In terms of how the film looks it is easy and perhaps a bit obvious to label it as Gothic which is of course Tim Burton's favored style. Its not only in the settings of the movie but also in the wardrobe and general make-up. The film has some incredible shots of Gotham with its towering spires and dark alleys and is always interesting to watch. The design of the Batsuit is dark to say the least and actually a little bleak. Luckily this was remedied in the sequel but it still looks great. The Batcar looks incredibly cool and is one of my favorite car designs for any movie I have ever seen. All the gadgets are in place as well and they all look great.

In terms of storytelling the film is excellent. The flow is great and the advancement of the characters is very satisfactory and the birth of The Joker is one of my favorite film moments ever.

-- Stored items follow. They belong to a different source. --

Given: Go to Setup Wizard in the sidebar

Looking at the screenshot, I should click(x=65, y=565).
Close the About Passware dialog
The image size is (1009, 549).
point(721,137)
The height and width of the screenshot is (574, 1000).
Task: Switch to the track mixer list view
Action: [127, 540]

What I feel the movie lacks, however, is any real character development for Batman himself. Even though Burton struck gold by casting Jack Nicholson as The Joker it was also Batman's unfortunate undoing. Despite Keaton's sincere efforts the film feels much more like a movie about The Joker than Batman. This is, in my opinion, a shame because as Batman Begins proved, Batman himself can be an interesting character. This is one of my only beefs with this otherwise excellent movie. The story works, however, and despite being a movie about a man who dresses up like a bat has a lot of credibility.

All in all Batman is a great super hero movie. Easily still one of the best in the (sub)genre. Tim Burton's vision defies time and is still as entertaining today as it was when it was first released. Kudos to Mr. Burton and all other involved.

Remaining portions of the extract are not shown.